- The Washington Times
Wednesday, December 4, 2019

Jerry Jones was in tears after the Dallas Cowboys’ loss to the Buffalo Bills. A Philadelphia Eagles fan burned his Carson Wentz jersey and called for the quarterback to retire following the team’s loss against the Miami Dolphins. Giants coach Pat Shurmur, who is 7-21 across two seasons, faced questions about his job after New York fell to the Green Bay Packers.

The Washington Redskins? They won, but improved their draft position in the process.


Week 13 wasn’t the best showing from the NFC East.

Scratch that: The first 13 weeks of the season haven’t been the best showing from the NFC East.

With a month left, the Cowboys, Eagles, Redskins and Giants have combined for a .333 winning percentage — on pace to be the worst division in the NFL history. The division has a combined record of 16-32 record, topped by the 6-6 Cowboys.

According to Pro Football Talk, the worst division in NFL history was the 2008 NFC West, which went a combined 22-42 (.342). That year, the Arizona Cardinals finished 9-7, but the San Francisco 49ers (7-9) Seattle Seahawks (4-12), St. Louis Rams (2-14) all finished below .500.

Remarkably, the Cardinals actually made the Super Bowl that season, falling short to the Pittsburgh Steelers after Santonio Holmes hauled in a game-winning six-yard grab with 35 seconds left.

At this point, it would be a miracle if any of the teams from this year’s NFC East went on to make the Super Bowl. Each squad has fundamental flaws, and so far, they’ve been unable to overcome them.

Dallas, for instance, seems to have a coaching problem. After 10 years at the helm, Jason Garrett’s seat is hotter than its ever been as the coach has faced intense scrutiny for his conservative approach in key moments. Even Jones, usually an unabashed supporter of Garrett, has criticized the Cowboys for being out-coached in recent weeks and cryptically said Tuesday that “Jason Garrett will be coaching in the NFL next year.” Note that Jones’ statement did not specify for which team.

In Philadelphia, the Eagles’ depth isn’t as strong as experts thought when they were a trendy preseason Super Bowl pick. The team never recovered from losing speedy wideout DeSean Jackson for the season, and Wentz’s other receivers have disappointed. On defense, the Eagles’ secondary is depleted and Philadelphia ranks 19th in defensive efficiency.
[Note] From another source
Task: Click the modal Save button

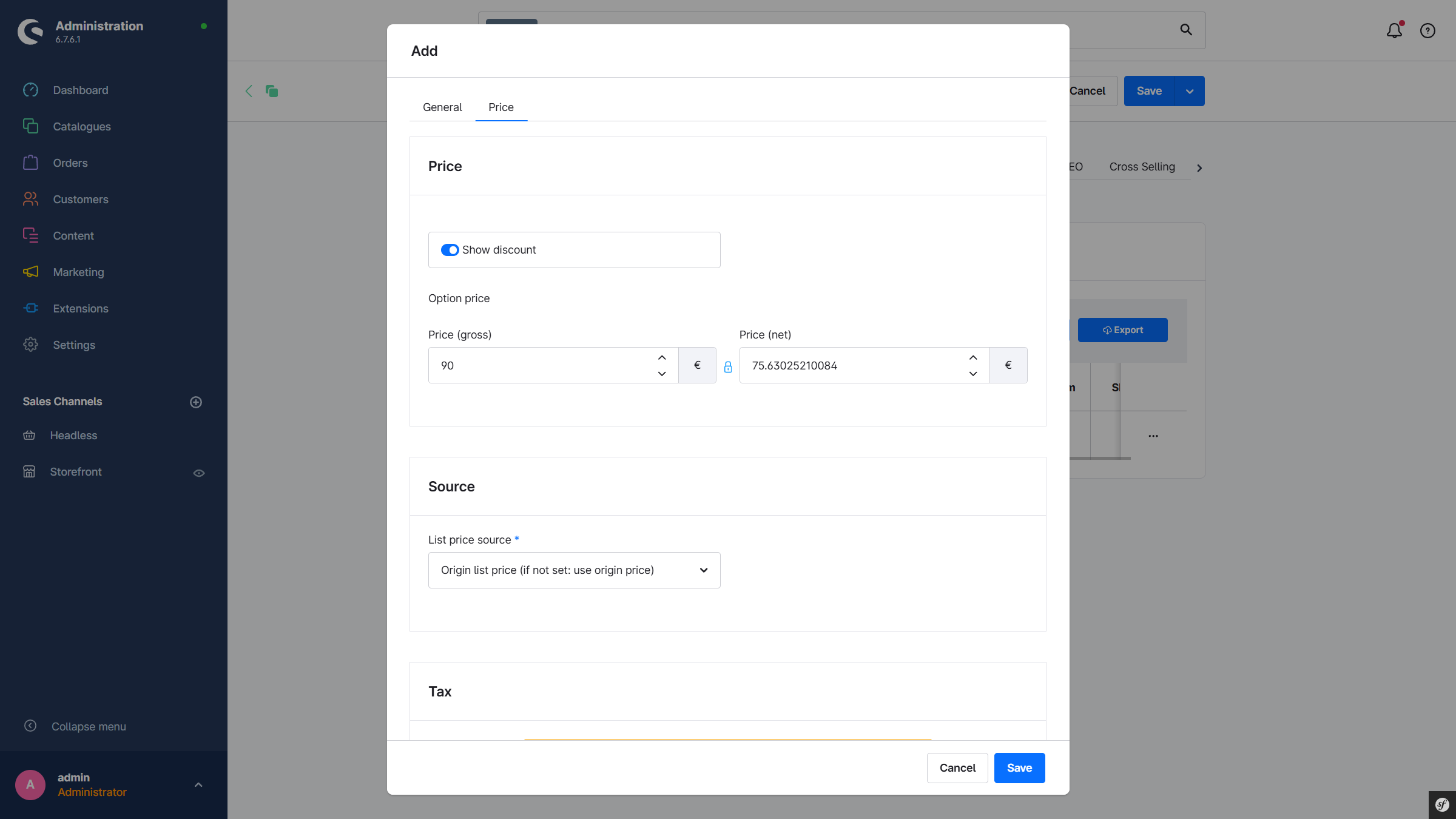Action: point(1019,767)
The Redskins and Giants, on the other hand, can be lumped together. With roster talent lacking, each club’s margin for error was slim — and unsurprisingly, they’ve failed more often than not.

Despite the problems, someone will win the division and thus make the playoffs — except for the New York Giants, who are eliminated with a 2-10 record.
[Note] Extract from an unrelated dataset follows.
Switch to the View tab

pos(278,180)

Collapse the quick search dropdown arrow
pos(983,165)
But yes, even the 3-9 Redskins are still mathematically alive for the playoffs.

“For us, we’ve just got to handle our business in front of us,” Redskins linebacker Jon Bostic said. “And we’ve got to let the rest of it kind of take care of itself.”

Taking care of itself is an understatement.
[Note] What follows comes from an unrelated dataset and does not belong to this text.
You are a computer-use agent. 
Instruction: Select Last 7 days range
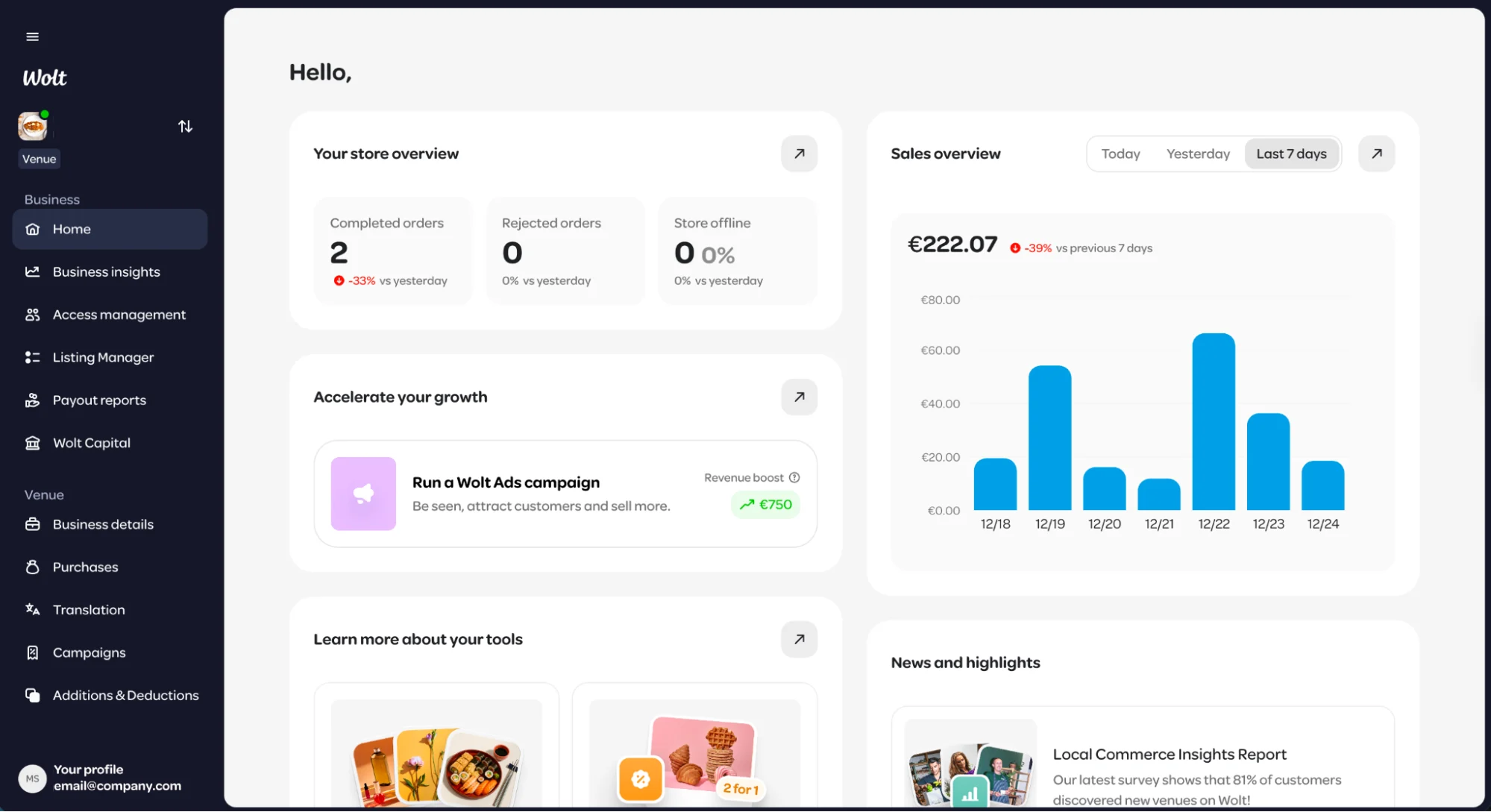click(x=1290, y=154)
Sure, the Redskins would draft third if the season ended today — and yes, no team ever that has started the year 3-9 has made the postseason, historically — but all Washington needs is for the following to happen: It needs to win out, the Cowboys lose out and Eagles go 1-3 down the stretch (with its only win coming against the Dallas Cowboys). That way, the Redskins would finish 7-9, while the other two would come up short at 6-10.

If the unlikely were to happen, the Redskins would become just the second team in NFL history to make the postseason at 7-9. The first? The 2010 Seattle Seahawks.

That squad, you might recall, actually upset the New Orleans Saints in the NFC Wild Card when running back Marshawn Lynch unleashed the “Beast Quake” — sealing the game with a 67-yard touchdown in which the running back bulldozed through multiple defenders and stiff-armed Tracy Porter. The Seahawks, too, didn’t clinch the playoffs until a Week 17 win over the Rams.

Those Seahawks, however, were 6-6 heading into Week 14 — far from Washington’s 3-9.

“We’ve just got to keep getting better week in and week out,” Bostic said.

Even then, that probably won’t be enough.